For image2video (i2v):

{
  "crepa_scheduler": "constant",
  "crepa_lambda": 0.5
}
Standard CREPA works well for i2v since the reference frame anchors consistency.

For text2video (t2v):

{
  "crepa_scheduler": "cosine",
  "crepa_lambda": 0.5,
  "crepa_warmup_steps": 100,
  "crepa_decay_steps": 0,
  "crepa_lambda_end": 0.1,
  "crepa_similarity_threshold": 0.85,
  "crepa_threshold_mode": "permanent"
}
Decays CREPA over training and cuts off when similarity saturates to prevent artifacts.

For solid backgrounds (t2v):

{
  "crepa_cutoff_step": 2000
}
Early cutoff prevents stripe artifacts on uniform backgrounds.

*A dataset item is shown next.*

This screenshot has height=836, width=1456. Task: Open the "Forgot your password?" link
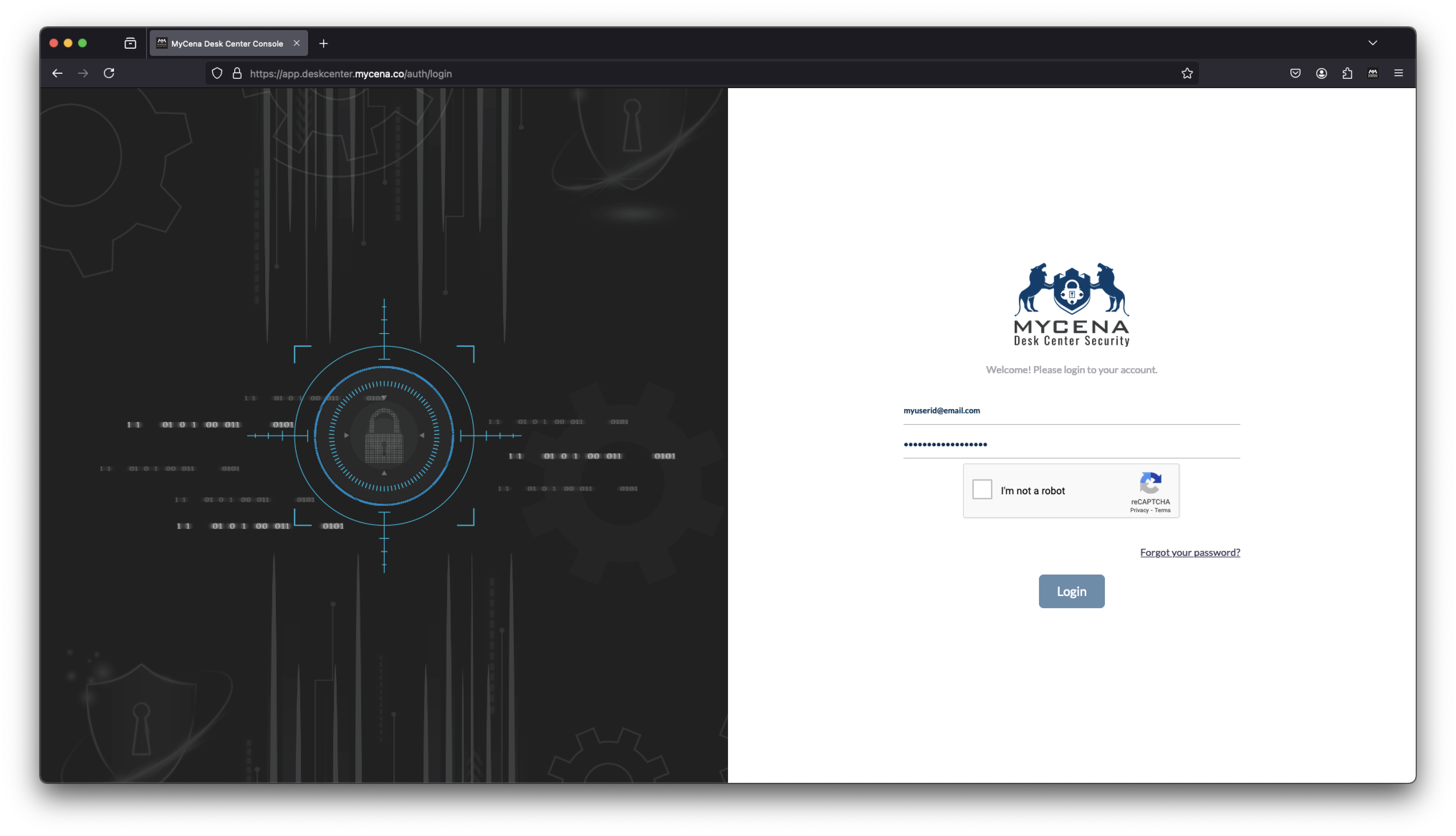point(1189,552)

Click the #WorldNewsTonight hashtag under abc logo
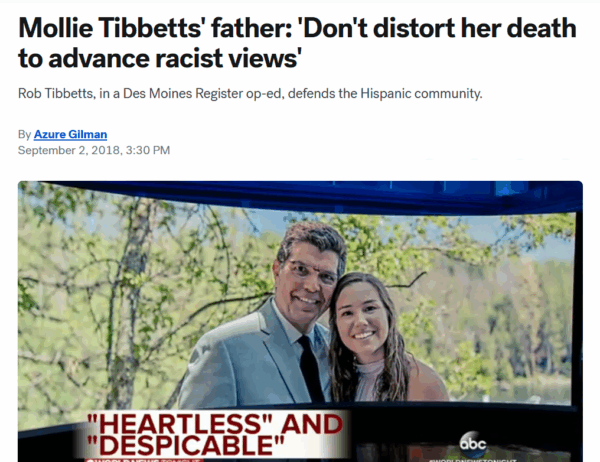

How it works (practitioner) - Captures hidden states from a chosen DiT block, projects them through a LayerNorm+Linear head, and aligns them to frozen vision features. - By default it encodes pixel frames with DINOv2; backbone mode reuses a deeper transformer block instead. - Aligns each frame to its neighbours with an exponential decay on distance (`crepa_adjacent_tau`); cumulative mode optionally sums all offsets up to `d`. - Spatial/temporal alignment resamples tokens so DiT patches and encoder patches line up before cosine similarity; the loss averages over patches and frames.
Technical (SimpleTuner internals) - Implementation: `simpletuner/helpers/training/crepa.py`; registered from `ModelFoundation._init_crepa_regularizer` and attached to the trainable model (projector lives on the model for optimizer coverage). - Hidden-state capture: video transformers stash `crepa_hidden_states` (and optionally `crepa_frame_features`) when `crepa_enabled` is true; backbone mode can also pull `layer_{idx}` from the shared hidden-state buffer. - Loss path: decodes latents with the VAE to pixels unless `crepa_use_backbone_features` is on; normalizes projected hidden states and encoder features, applies distance-weighted cosine similarity, logs `crepa_loss` / `crepa_alignment_score` / `crepa_similarity_self`, and adds the scaled loss. - Interaction: runs before LayerSync so both can reuse the hidden-state buffer; clears the buffer afterward. Requires a valid block index and a hidden size inferred from the transformer config.

Common pitfalls

  • Enabling CREPA on unsupported families leads to missing hidden states; stick to kandinsky5_video, ltxvideo, sanavideo, or wan.
  • Block index too high → “hidden states not returned”. Lower the index; it is zero-based on the transformer blocks.
  • VRAM spikes → try crepa_spatial_align=false, a smaller encoder (dinov2_vits14 + 224), or a lower block index.
  • Backbone mode errors → set both crepa_block_index (student) and crepa_teacher_block_index (teacher) to layers that exist.
  • Out of memory → If RamTorch is not helping, your only solution may be a larger GPU—if H200 or B200 do not work, please file an issue report.